A 57 –year old gentleman came WITH PAN URETHRAL STRICTURE. He underwent multiple endoscopic interventions and dilatations over a period of 5 years.He had history of recurrent UTIs because of stricture.
The Ascending urethrogram revealed long segment anterior urethral stricture with meatal involvement. Clinically he had Balanitis Xerotica Obliterans and indurated urethra in the penile region.
He was taken up for endo-assessment which revealed stricture involving meatus and extending into the penile urethra till the mid-bulbar region with diverticuli in bulbar region.
The Pan-urethral stricture is a challenging situation for a urologist. Furethermore, the BXO causing pan-urethral stricture is even more complex because it has wide spread involvement in the penile skin/prepuce urethra and also proximal urethral involvement as in our case where he had bulbar stricture also
Clinically in Lichen sclerosis there are hypo-pigmented patches on the glans and the prepuce, obliteration of the coronal sulcus, deformed glans and meatal stenosis.
Various tissues have been used for the repair of long urethral strictures either in form of free grafts or pedicled flaps. The tissues used for substitution are skin either genital or extra genital, or mucosa from the oral cavity. The methods for substitution have been in form of free grafts, pedicled flaps, and tubularised flaps and graft, which are, used either in a single stage or two stage surgical reconstructions.
Johanson described the most common 2-stage repairs. The majority of failures of the Johanson technique were secondary to hair growth in the urethra, which caused infection and stone formation. This led to recurrence of the stricture.

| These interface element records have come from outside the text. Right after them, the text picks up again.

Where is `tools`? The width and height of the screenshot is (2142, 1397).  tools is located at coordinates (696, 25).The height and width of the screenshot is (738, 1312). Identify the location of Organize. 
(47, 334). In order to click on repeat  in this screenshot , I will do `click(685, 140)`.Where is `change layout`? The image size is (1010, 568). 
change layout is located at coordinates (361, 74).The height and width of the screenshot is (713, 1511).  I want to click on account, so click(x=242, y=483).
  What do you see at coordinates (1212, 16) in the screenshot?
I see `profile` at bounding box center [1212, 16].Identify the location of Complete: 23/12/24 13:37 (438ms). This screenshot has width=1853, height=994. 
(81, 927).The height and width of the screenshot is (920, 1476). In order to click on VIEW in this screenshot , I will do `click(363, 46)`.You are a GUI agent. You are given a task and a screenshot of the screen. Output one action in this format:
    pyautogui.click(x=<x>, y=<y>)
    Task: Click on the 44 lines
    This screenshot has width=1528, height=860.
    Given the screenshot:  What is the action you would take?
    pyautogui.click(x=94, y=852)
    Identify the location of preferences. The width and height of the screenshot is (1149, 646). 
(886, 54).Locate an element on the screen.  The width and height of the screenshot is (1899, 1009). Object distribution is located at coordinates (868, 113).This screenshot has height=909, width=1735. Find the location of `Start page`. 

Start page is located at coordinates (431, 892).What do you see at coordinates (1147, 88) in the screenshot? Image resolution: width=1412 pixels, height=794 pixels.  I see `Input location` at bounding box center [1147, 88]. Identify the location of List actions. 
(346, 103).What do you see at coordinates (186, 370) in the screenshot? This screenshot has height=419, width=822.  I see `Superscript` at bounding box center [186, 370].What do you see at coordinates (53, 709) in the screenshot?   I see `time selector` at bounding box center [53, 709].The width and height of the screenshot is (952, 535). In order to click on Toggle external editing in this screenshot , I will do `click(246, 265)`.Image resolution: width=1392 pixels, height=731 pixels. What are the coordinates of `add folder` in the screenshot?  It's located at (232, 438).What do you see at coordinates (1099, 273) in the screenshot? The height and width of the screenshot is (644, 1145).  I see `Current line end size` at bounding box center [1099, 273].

Strictures complicated by a lack of sufficient penile skin has generally consisted of 2-stage scrotal inlay urethroplasty. Scrotal skin has shortcomings, most notably hair formation, diverticula and stricture recurrence from urine-induced dermatitis.
We did single stage urethroplasty – with Kulkarni´s single stage penile invagination technique and dorsal onlay with Buccal Mucosal Graft.
The procedure was done as follows: A midline perineal incision was given and the left sided dissection of the bulbar urethra was done. One sided dissection helps to maintain the blood supply of the urethra coming from the right side. The penis in invaginated through the perineal wound and the process of the dissection is carried out further. After the full dissection the urethra is opened dorso-laterally along the whole length of the urethra (till mid-bulbar region)
The meatus is then cut dorsally widely and the BMG harvested ( we had to harvest two Buccal mucosal grafts from each side of the mouth)
was sutured to the cut edges of the meatotomy.
Then the BMG was pushed through the meatus in the urethra which is invaginated in the perineal wound. The BMG was quilted through-out the length to the underlying corpora and sutured to the cut edge of the opened urethra.
The neo-urethra combined with the BMG now quilted and the original narrowed urethra was confirmed to be adequate on the scale.
Then a 16 Fr SILICON catheter was kept in situ and the two edges of the urethra were sutured so the neo-urethra is completely re-tubularised in the entire length. The perineal wound was then closed in layers.
The plan is now to keep catheter for 4 weeks followed by Micturating cystourethrography.